## DIRECTIONS FOR THIS TASK
When you reach the records, transcribe all of them exactly.

## Saved data entries
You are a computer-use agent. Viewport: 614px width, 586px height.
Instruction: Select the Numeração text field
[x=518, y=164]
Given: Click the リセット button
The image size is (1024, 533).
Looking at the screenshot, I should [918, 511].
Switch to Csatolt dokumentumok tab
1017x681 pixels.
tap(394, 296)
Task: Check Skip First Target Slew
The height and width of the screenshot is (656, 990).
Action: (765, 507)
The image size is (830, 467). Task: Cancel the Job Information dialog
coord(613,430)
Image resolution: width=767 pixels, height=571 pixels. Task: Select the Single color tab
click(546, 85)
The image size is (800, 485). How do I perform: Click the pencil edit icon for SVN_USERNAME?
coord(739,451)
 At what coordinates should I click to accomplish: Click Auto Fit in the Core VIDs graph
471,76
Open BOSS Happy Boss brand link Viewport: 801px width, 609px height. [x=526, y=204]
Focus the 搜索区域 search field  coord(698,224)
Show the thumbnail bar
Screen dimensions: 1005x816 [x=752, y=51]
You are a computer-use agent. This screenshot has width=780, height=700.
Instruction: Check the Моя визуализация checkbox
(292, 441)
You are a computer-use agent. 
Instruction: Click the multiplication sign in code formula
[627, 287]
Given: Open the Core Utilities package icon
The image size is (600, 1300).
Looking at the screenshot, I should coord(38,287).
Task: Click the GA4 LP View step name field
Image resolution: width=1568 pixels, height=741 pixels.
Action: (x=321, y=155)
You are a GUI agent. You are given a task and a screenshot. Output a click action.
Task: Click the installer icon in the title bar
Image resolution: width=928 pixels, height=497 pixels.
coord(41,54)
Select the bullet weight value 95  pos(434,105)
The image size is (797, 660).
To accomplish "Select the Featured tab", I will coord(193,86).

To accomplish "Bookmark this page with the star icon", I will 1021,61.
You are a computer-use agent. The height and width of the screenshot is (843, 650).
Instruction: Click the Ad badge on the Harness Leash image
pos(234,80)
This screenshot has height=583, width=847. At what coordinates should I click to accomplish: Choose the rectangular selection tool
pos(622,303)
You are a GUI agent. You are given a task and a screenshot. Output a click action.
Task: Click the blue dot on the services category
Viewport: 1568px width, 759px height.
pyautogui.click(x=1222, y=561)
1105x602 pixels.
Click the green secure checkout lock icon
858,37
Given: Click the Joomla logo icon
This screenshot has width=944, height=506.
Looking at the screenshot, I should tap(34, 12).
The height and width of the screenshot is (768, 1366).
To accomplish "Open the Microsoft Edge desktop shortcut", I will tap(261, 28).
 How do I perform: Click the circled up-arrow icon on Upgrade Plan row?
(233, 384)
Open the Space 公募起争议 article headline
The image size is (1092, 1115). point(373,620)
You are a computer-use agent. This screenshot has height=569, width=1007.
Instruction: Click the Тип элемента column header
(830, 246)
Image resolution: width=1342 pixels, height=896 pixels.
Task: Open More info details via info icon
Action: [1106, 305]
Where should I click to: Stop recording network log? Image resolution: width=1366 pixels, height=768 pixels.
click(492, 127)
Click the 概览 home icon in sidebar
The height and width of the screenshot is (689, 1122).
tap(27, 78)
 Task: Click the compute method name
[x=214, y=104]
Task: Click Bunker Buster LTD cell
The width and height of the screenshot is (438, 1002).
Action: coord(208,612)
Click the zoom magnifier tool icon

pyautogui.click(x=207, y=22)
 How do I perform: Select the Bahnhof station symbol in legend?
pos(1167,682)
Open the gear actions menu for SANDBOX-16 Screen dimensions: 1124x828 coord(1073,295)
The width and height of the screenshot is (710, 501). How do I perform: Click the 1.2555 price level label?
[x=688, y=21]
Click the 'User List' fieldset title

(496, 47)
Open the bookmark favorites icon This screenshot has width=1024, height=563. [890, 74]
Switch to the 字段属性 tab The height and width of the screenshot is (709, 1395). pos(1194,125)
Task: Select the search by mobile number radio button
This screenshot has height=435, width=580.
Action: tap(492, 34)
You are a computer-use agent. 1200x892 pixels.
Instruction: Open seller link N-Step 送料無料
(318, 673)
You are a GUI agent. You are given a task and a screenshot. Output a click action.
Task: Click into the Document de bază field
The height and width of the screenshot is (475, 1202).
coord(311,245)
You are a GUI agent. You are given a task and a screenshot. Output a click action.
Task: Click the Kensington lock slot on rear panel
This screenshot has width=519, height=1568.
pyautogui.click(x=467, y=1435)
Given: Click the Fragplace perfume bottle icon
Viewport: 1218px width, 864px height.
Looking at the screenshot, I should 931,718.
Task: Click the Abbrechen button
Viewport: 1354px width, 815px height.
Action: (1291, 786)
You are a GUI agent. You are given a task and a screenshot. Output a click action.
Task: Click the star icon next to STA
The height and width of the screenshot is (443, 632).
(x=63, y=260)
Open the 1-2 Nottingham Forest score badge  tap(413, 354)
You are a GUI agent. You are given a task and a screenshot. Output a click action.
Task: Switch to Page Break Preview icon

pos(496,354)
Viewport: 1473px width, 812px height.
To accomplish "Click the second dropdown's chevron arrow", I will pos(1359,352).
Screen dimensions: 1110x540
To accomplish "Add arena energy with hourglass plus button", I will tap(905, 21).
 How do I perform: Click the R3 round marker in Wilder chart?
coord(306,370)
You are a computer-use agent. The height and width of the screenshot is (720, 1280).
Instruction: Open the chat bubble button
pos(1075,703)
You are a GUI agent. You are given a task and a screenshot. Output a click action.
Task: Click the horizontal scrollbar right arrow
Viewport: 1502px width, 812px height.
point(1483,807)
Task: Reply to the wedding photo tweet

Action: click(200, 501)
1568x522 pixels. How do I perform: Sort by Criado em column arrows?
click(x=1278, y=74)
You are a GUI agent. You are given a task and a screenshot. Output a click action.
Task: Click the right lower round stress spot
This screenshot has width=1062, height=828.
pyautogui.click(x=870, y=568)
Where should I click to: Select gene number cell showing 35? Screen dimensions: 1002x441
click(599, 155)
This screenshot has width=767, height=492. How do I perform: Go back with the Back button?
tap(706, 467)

## EXERCISE OUTPUT
You are a computer-use agent. Viewport: 614px width, 586px height.
Instruction: Select the Numeração text field
[x=518, y=164]
Given: Click the リセット button
The image size is (1024, 533).
Looking at the screenshot, I should [918, 511].
Switch to Csatolt dokumentumok tab
1017x681 pixels.
tap(394, 296)
Task: Check Skip First Target Slew
The height and width of the screenshot is (656, 990).
Action: (765, 507)
The image size is (830, 467). Task: Cancel the Job Information dialog
coord(613,430)
Image resolution: width=767 pixels, height=571 pixels. Task: Select the Single color tab
click(546, 85)
The image size is (800, 485). How do I perform: Click the pencil edit icon for SVN_USERNAME?
coord(739,451)
 At what coordinates should I click to accomplish: Click Auto Fit in the Core VIDs graph
471,76
Open BOSS Happy Boss brand link Viewport: 801px width, 609px height. [x=526, y=204]
Focus the 搜索区域 search field  coord(698,224)
Show the thumbnail bar
Screen dimensions: 1005x816 [x=752, y=51]
You are a computer-use agent. This screenshot has width=780, height=700.
Instruction: Check the Моя визуализация checkbox
(292, 441)
You are a computer-use agent. 
Instruction: Click the multiplication sign in code formula
[627, 287]
Given: Open the Core Utilities package icon
The image size is (600, 1300).
Looking at the screenshot, I should coord(38,287).
Task: Click the GA4 LP View step name field
Image resolution: width=1568 pixels, height=741 pixels.
Action: (x=321, y=155)
You are a GUI agent. You are given a task and a screenshot. Output a click action.
Task: Click the installer icon in the title bar
Image resolution: width=928 pixels, height=497 pixels.
coord(41,54)
Select the bullet weight value 95  pos(434,105)
The image size is (797, 660).
To accomplish "Select the Featured tab", I will coord(193,86).

To accomplish "Bookmark this page with the star icon", I will 1021,61.
You are a computer-use agent. The height and width of the screenshot is (843, 650).
Instruction: Click the Ad badge on the Harness Leash image
pos(234,80)
This screenshot has height=583, width=847. At what coordinates should I click to accomplish: Choose the rectangular selection tool
pos(622,303)
You are a GUI agent. You are given a task and a screenshot. Output a click action.
Task: Click the blue dot on the services category
Viewport: 1568px width, 759px height.
pyautogui.click(x=1222, y=561)
1105x602 pixels.
Click the green secure checkout lock icon
858,37
Given: Click the Joomla logo icon
This screenshot has width=944, height=506.
Looking at the screenshot, I should tap(34, 12).
The height and width of the screenshot is (768, 1366).
To accomplish "Open the Microsoft Edge desktop shortcut", I will tap(261, 28).
 How do I perform: Click the circled up-arrow icon on Upgrade Plan row?
(233, 384)
Open the Space 公募起争议 article headline
The image size is (1092, 1115). point(373,620)
You are a computer-use agent. This screenshot has height=569, width=1007.
Instruction: Click the Тип элемента column header
(830, 246)
Image resolution: width=1342 pixels, height=896 pixels.
Task: Open More info details via info icon
Action: [1106, 305]
Where should I click to: Stop recording network log? Image resolution: width=1366 pixels, height=768 pixels.
click(492, 127)
Click the 概览 home icon in sidebar
The height and width of the screenshot is (689, 1122).
tap(27, 78)
 Task: Click the compute method name
[x=214, y=104]
Task: Click Bunker Buster LTD cell
The width and height of the screenshot is (438, 1002).
Action: coord(208,612)
Click the zoom magnifier tool icon

pyautogui.click(x=207, y=22)
 How do I perform: Select the Bahnhof station symbol in legend?
pos(1167,682)
Open the gear actions menu for SANDBOX-16 Screen dimensions: 1124x828 coord(1073,295)
The width and height of the screenshot is (710, 501). How do I perform: Click the 1.2555 price level label?
[x=688, y=21]
Click the 'User List' fieldset title

(496, 47)
Open the bookmark favorites icon This screenshot has width=1024, height=563. [890, 74]
Switch to the 字段属性 tab The height and width of the screenshot is (709, 1395). pos(1194,125)
Task: Select the search by mobile number radio button
This screenshot has height=435, width=580.
Action: tap(492, 34)
You are a computer-use agent. 1200x892 pixels.
Instruction: Open seller link N-Step 送料無料
(318, 673)
You are a GUI agent. You are given a task and a screenshot. Output a click action.
Task: Click into the Document de bază field
The height and width of the screenshot is (475, 1202).
coord(311,245)
You are a GUI agent. You are given a task and a screenshot. Output a click action.
Task: Click the Kensington lock slot on rear panel
This screenshot has width=519, height=1568.
pyautogui.click(x=467, y=1435)
Given: Click the Fragplace perfume bottle icon
Viewport: 1218px width, 864px height.
Looking at the screenshot, I should 931,718.
Task: Click the Abbrechen button
Viewport: 1354px width, 815px height.
Action: (1291, 786)
You are a GUI agent. You are given a task and a screenshot. Output a click action.
Task: Click the star icon next to STA
The height and width of the screenshot is (443, 632).
(x=63, y=260)
Open the 1-2 Nottingham Forest score badge  tap(413, 354)
You are a GUI agent. You are given a task and a screenshot. Output a click action.
Task: Switch to Page Break Preview icon

pos(496,354)
Viewport: 1473px width, 812px height.
To accomplish "Click the second dropdown's chevron arrow", I will pos(1359,352).
Screen dimensions: 1110x540
To accomplish "Add arena energy with hourglass plus button", I will tap(905, 21).
 How do I perform: Click the R3 round marker in Wilder chart?
coord(306,370)
You are a computer-use agent. The height and width of the screenshot is (720, 1280).
Instruction: Open the chat bubble button
pos(1075,703)
You are a GUI agent. You are given a task and a screenshot. Output a click action.
Task: Click the horizontal scrollbar right arrow
Viewport: 1502px width, 812px height.
point(1483,807)
Task: Reply to the wedding photo tweet

Action: click(200, 501)
1568x522 pixels. How do I perform: Sort by Criado em column arrows?
click(x=1278, y=74)
You are a GUI agent. You are given a task and a screenshot. Output a click action.
Task: Click the right lower round stress spot
This screenshot has width=1062, height=828.
pyautogui.click(x=870, y=568)
Where should I click to: Select gene number cell showing 35? Screen dimensions: 1002x441
click(599, 155)
This screenshot has width=767, height=492. How do I perform: Go back with the Back button?
tap(706, 467)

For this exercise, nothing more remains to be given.